Bog people discovery
Glob is most famous for his work on the bog people discovered in the peat bogs in Jutland in the 1950s. Initially the locals who discovered them thought they were recent murder victims, but Glob quickly ascertained that they had actually been naturally mummified and dated from the 4th century BC. Glob researched the background of these Iron and Bronze Age people, publishing several anthropological studies on the history of the Stone Age and the Vikings in Denmark. During his career he led excavations of one of the oldest Neolithic sites, discovered on the peninsula of Djursland in Jutland, and was the director of the National Museum in Copenhagen. In 1949 he accepted a position in Århus as the new chairman of prehistoric archaeology at Aarhus University. He moved to Jutland and also headed the Prehistoric Museum, originally a part of the university.
The kingdom of Bahrain is made up of a group of islands off the coast of Saudi Arabia. It is even smaller than Denmark, with a population of little over 1.2 million in 2010. Bahrain is also the name of its largest island, which is shaped like a foot curving into a point and connected to Saudi Arabia by the King Fahd Causeway. The country is well-known for petroleum and pearls, which make up their major exports, along with banking and financial services.
In the 1950s, it became internationally known that Bahrain had many burial mounds, around 100,000 of them, spread across the island’s 665 square kilometres. Many of the mounds are only 1.5 metres high, but the largest are structures of local stone and coral rising up to 12 metres above the sand. The incredible number of these ancient sites had led archaeologists to assume Bahrain was only a burial ground for neighbouring cultures around the Gulf. Glob wanted to investigate further.

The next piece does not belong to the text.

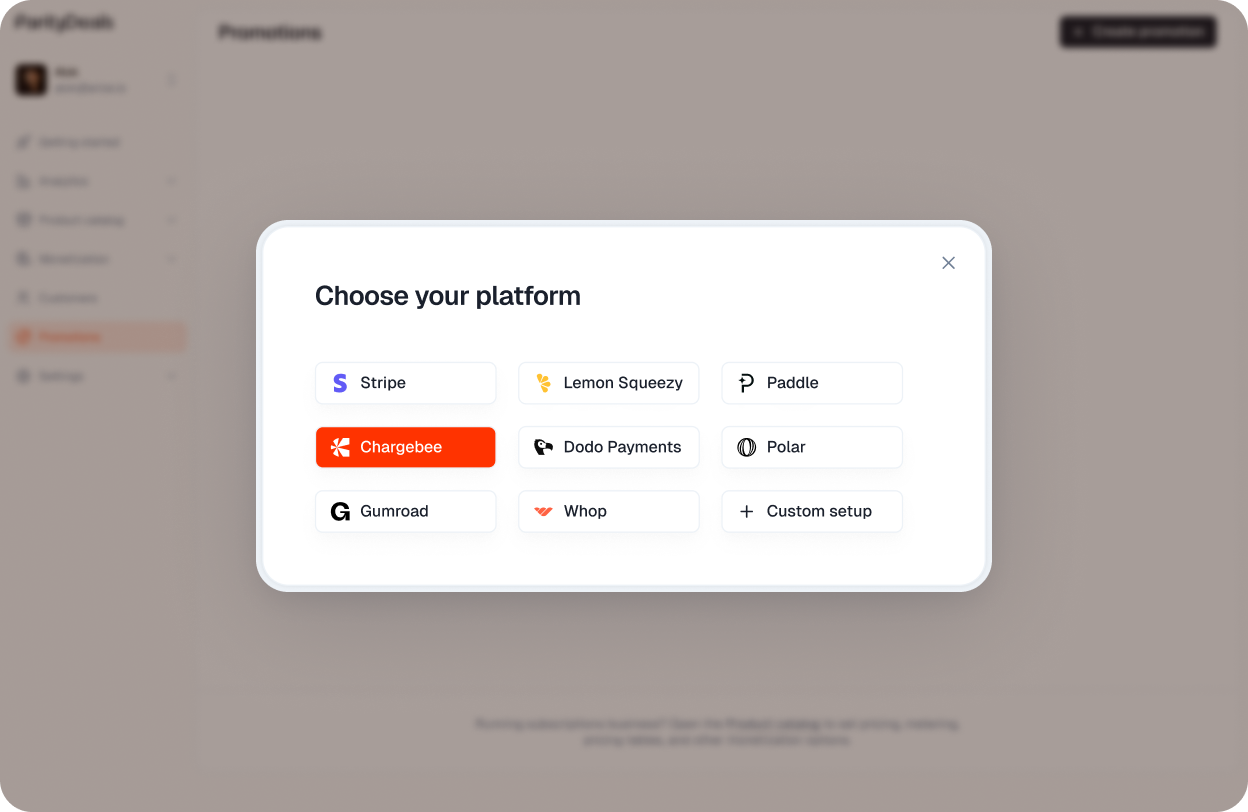
Task: Click the Dodo Payments duck icon
Action: (543, 447)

In 1954, he and his team found the strongest proof of a connection between Bahrain and the Dilmun civilisation: the Barbar Temple. Three limestone temples were uncovered, each built on top of each other, dating back to 2500 BC. Underneath the structures were a water spring and the remains of an ancient basin, believed to have been used in the temple to wash worshippers. The location indicates a connection to the Mesopotamian gods of creation: Enki, the god of wisdom and freshwater, and his wife, Ninhursag. In ancient Sumerian cuneiform writing, Dilmun is described as the land where Creation occurred and “the land where the sun rises”. Trade documents from Mesopotamia list Dilmun as a stop-off on one of the major routes to the Indus Valley, the location of an important Bronze Age civilization in present-day Pakistan.
Global legacy
Other major finds included the ancient cities of Qalat al-Bahrain and Sar, where the remains of well-organised settlements and buildings were uncovered. Glob and his team found trading artefacts, including cylinder and stamp seals, which pointed to trade between Mesopotamia and the Indus Valley in the early 3rd and 2nd millennia BC. The buildings in Sar are made of limestone in a repeating L-shape, and a cemetery formed in a honeycomb pattern is located next to the village.
Glob continued as the head of the Prehistoric Museum in Århus until 1962, and although it has since been relocated and renamed as the Moesgaard Museum, its collection today still includes a selection of artefacts from Bahrain and other locations around the Persian Gulf. And the Bahrain National Museum – which was actually designed by a Danish firm, KHR Arkitekter, in 1987 and is the largest in the country – has a collection of artefacts from the Dilmun civilisation, including an actual burial mound transported from the desert and recreated inside the museum.
So Glob’s legacy truly stretches across the globe.